The first problem to solve, then, was to get the DNA origami to reliably land with the correct side facing up. "It's a bit like guaranteeing toast always magically lands butter side up when thrown on the floor," says Rothemund. To the researchers surprise, coating origami with a carpet of flexible DNA strands on one side enabled more than 95 percent of them to land face up. But the problem of controlling rotation remained. Right triangles with three different edge lengths were the researchers' first attempt at a shape that might land in the preferred rotation.

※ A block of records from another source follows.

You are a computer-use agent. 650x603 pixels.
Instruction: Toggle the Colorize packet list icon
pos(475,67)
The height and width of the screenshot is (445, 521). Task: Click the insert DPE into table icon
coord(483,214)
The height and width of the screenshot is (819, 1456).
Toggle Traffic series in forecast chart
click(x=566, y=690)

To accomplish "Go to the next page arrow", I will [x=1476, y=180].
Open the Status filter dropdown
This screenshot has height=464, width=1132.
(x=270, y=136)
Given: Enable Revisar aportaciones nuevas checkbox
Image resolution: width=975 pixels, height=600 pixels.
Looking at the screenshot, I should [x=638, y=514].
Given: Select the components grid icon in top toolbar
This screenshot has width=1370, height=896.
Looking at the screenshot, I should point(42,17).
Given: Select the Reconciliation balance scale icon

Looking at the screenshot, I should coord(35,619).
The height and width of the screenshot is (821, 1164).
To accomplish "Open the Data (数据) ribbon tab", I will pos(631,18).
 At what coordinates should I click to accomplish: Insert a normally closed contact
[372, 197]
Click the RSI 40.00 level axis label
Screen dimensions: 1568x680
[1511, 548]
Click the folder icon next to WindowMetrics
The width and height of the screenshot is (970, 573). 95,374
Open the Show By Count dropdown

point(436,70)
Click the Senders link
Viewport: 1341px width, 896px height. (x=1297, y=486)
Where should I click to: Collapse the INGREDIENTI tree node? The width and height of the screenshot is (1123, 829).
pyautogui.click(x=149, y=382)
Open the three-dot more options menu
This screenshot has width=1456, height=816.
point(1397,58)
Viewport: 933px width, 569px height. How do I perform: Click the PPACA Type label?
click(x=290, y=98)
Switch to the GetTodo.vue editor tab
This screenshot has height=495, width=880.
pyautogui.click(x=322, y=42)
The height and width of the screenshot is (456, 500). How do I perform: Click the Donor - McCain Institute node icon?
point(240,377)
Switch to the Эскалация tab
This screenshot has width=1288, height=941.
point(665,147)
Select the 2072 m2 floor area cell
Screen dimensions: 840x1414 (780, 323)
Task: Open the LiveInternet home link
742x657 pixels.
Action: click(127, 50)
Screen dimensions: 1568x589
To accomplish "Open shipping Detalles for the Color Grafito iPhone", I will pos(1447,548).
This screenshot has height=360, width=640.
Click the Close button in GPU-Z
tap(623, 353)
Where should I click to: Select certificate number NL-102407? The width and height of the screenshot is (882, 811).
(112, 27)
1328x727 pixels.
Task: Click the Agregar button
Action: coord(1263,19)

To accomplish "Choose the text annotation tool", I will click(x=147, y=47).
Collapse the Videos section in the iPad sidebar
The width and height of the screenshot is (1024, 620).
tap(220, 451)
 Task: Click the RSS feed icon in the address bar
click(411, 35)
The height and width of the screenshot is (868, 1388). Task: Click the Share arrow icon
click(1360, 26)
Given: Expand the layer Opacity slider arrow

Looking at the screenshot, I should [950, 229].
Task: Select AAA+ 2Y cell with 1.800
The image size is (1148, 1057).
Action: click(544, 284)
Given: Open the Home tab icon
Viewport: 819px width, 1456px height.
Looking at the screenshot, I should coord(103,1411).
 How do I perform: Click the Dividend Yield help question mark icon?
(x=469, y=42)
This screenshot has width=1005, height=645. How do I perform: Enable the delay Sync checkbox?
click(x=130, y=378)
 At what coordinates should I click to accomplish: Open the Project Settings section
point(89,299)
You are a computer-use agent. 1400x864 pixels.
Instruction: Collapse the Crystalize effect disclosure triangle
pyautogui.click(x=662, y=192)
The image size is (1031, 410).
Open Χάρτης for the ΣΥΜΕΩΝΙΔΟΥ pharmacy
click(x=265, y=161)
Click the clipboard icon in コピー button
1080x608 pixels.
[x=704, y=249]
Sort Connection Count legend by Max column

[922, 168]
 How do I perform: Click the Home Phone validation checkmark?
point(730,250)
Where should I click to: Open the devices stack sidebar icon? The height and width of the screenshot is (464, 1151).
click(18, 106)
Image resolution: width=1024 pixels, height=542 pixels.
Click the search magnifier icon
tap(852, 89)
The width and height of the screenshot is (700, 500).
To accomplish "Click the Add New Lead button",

However, after wrestling to get just 40 percent of right triangles to point in the correct orientation, Gopinath recruited computer scientists Chris Thachuk of the University of Washington, co-author of the Science paper, and a former Caltech postdoc; and David Kirkpatrick of the University of British Columbia, also a co-author of the Science paper. Their job was to find a shape which would only get stuck in the intended orientation, no matter what orientation it might land in. The computer scientists' solution was a disk with an off-center hole, which the researchers termed a "small moon." Mathematical proofs suggested that, unlike a right triangle, small moons could smoothly rotate to find the best alignment with their sticky patch without getting stuck. Lab experiments verified that over 98 percent of the small moons found the correct orientation on their sticky patches.

The team then added special fluorescent molecules that jam themselves tightly into the DNA helices of the small moons, perpendicular to the axis of the helices. This ensured that the fluorescent molecules within a moon were all oriented in the same direction and would glow most brightly when stimulated with light of a particular polarization. "It's as if every molecule carries a little antenna, which can accept energy from light most efficiently only when the polarization of light matches the orientation of the antenna," says Gopinath. This simple effect is what enabled the construction of the polarization-sensitive flower.

With robust methods for controlling the up-down and rotational orientation of DNA origami, a wide range of molecular devices may now be cheaply integrated into computer chips in high yield for a variety of potential applications. For example, Rothemund and Gopinath have founded a company, Palamedrix, to commercialize the technology for building semiconductor chips that enable simultaneous study of all the proteins relevant to human health. Caltech has filed patent applications for the work.